Typical .NET Backend Issues for Mobile
Blocking I/O in async code. .Result or .Wait() on Task inside async method — deadlock in ASP.NET Core Synchronization Context. Mobile client gets timeout, server — hung request. Diagnosed via dotnet-trace and async void report. Fix: await everywhere, no exceptions, and ConfigureAwait(false) in library code.
EF Core lazy loading in API. By default EF Core 8 disables lazy loading, but enable UseLazyLoadingProxies() — each navigation property foreach becomes separate SQL. For mobile API use explicit loading: Include() / ThenInclude() or projection via Select() straight to DTO — faster and doesn't pull extra fields.
Stack and Approaches
Basic stack: ASP.NET Core 8, EF Core 8 + PostgreSQL (Npgsql) or MS SQL Server, MediatR for CQRS pattern, FluentValidation, Serilog for structured logs to Elasticsearch/Seq.
Authentication — ASP.NET Core Identity + JWT Bearer via Microsoft.AspNetCore.Authentication.JwtBearer. For enterprise apps — Azure AD / Microsoft Entra ID integration via Microsoft.Identity.Web: couple lines of config and MSAL on mobile client enable SSO out of the box.
Push notifications: Azure Notification Hubs if infrastructure on Azure — managed service over FCM and APNs, scales to millions of devices. Alternative — direct integration via official FirebaseAdmin NuGet and dotnet-apns (HTTP/2).
Case: corporate mobile app for 3000 employees, iOS + Android. Backend ASP.NET Core 6, MS SQL Server, Azure Service Bus for event bus. Problem: endpoint /api/reports/summary ran 4–8 seconds, exceeded mobile client timeout. Reason — EF Core built query with 6 JOINs through navigation properties, MS SQL didn't use indexes due to CAST in WHERE clause. Solution: switch to Dapper for analytics queries, add computed index. Result: 180 ms.
CQRS with MediatR
For mobile API, CQRS justified even on small projects: read models optimized for client screens (no extra fields), write models for business logic. MediatR pipeline behavior — convenient place for validation (FluentValidation), logging, retry policies (Polly).
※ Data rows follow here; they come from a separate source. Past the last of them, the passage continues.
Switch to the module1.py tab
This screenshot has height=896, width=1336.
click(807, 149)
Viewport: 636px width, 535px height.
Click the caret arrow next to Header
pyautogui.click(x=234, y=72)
// Query handler with projection — only needed fields
public async Task<ProductListDto> Handle(GetProductsQuery request, ...)
{
return await _context.Products
.Where(p => p.IsActive)
.Select(p => new ProductListDto(p.Id, p.Name, p.Price, p.ThumbnailUrl))
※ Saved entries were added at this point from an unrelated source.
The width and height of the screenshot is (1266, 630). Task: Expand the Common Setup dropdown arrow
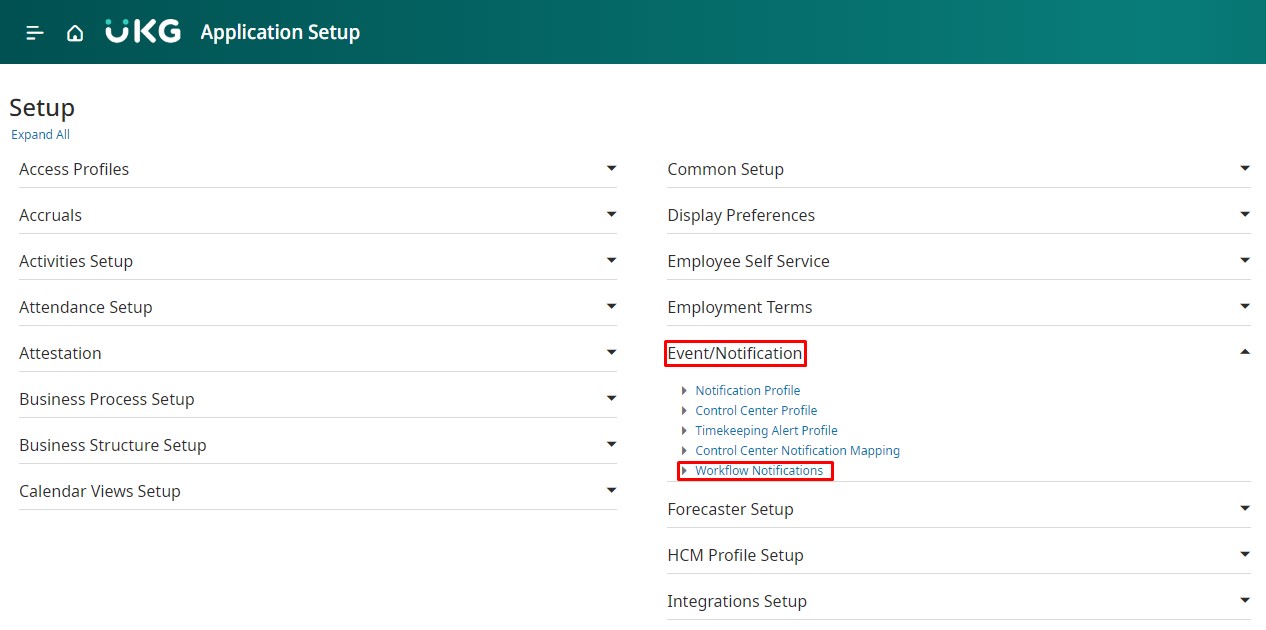coord(1244,169)
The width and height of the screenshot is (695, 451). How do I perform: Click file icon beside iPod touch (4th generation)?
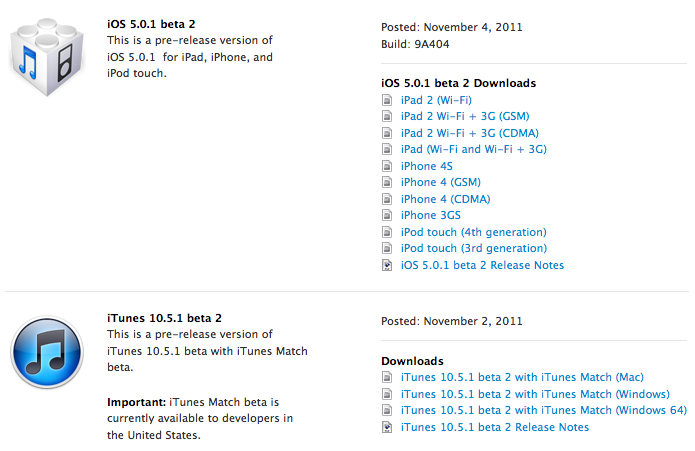pos(388,232)
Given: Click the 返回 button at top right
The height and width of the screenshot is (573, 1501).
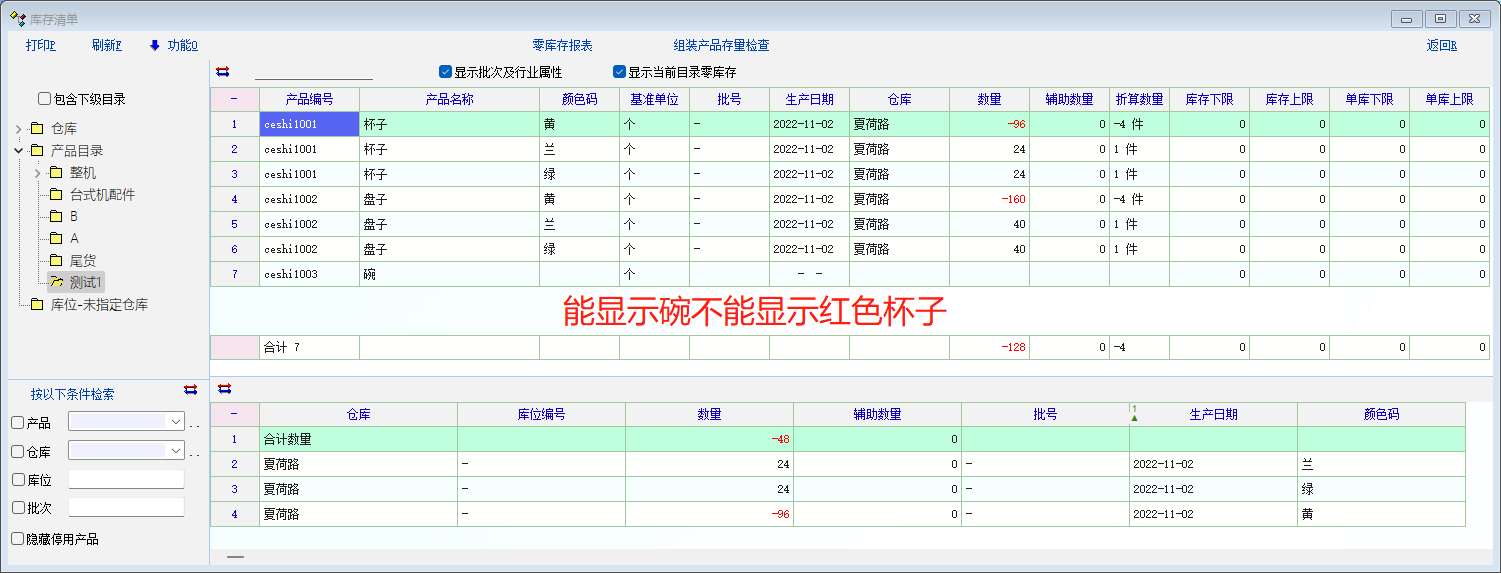Looking at the screenshot, I should pyautogui.click(x=1441, y=45).
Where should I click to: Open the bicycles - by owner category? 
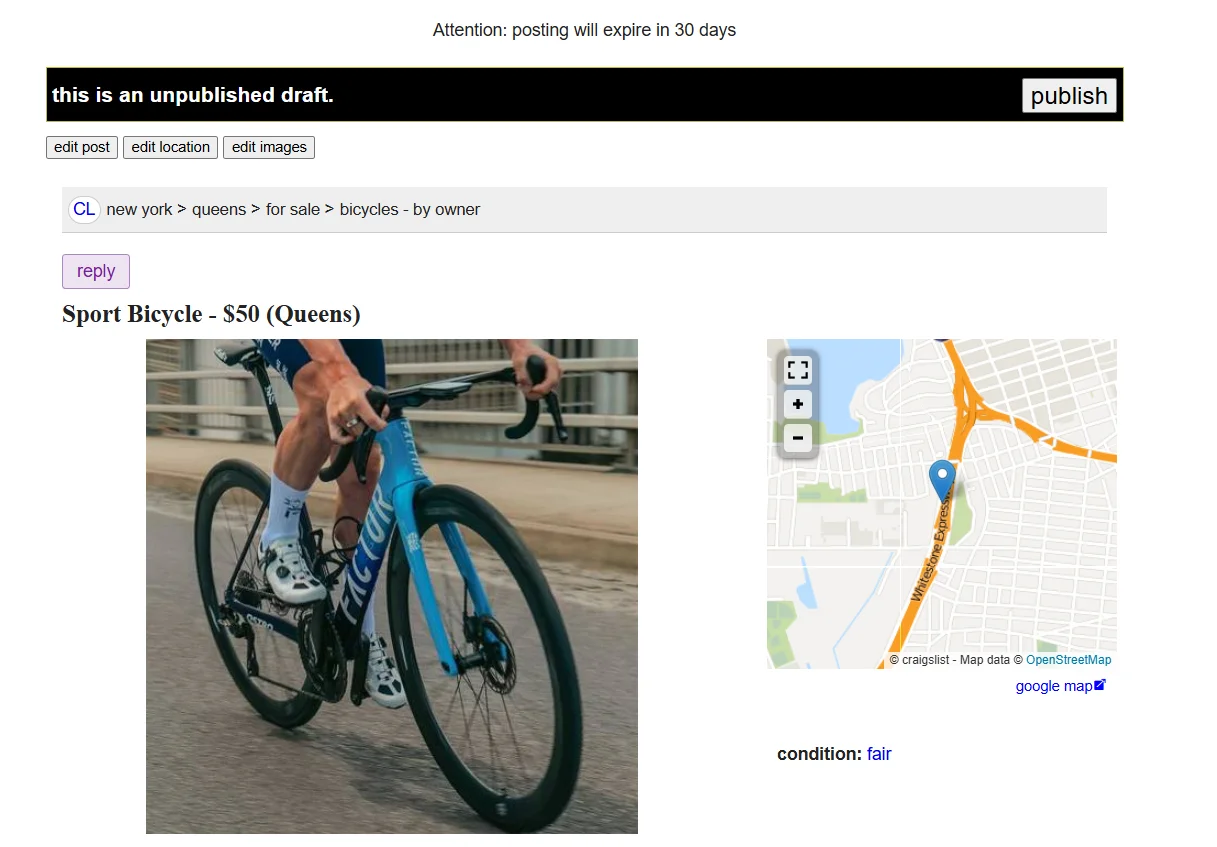pos(407,209)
.ToListAsync(cancellationToken);
}
SignalR for Realtime
If mobile client needs realtime (chat, live tracking, real-time notifications) — SignalR with Azure SignalR Service for horizontal scaling. On iOS SignalR client (SignalRClient via microsoft-signalr npm or SwiftSignalRClient) supports WebSocket with automatic Long Polling fallback.
Deployment
Docker + Azure Container Apps or AKS. dotnet publish --configuration Release -r linux-x64 with --self-contained produces binary without .NET Runtime dependency in image (but increases size). For Kubernetes — health checks via IHealthCheck interface, liveness and readiness endpoints.
Timeline: API with 15–20 methods, Identity, pushes, Azure integration — 4–6 weeks. Enterprise system with AD, Service Bus, complex role model — 10–16 weeks.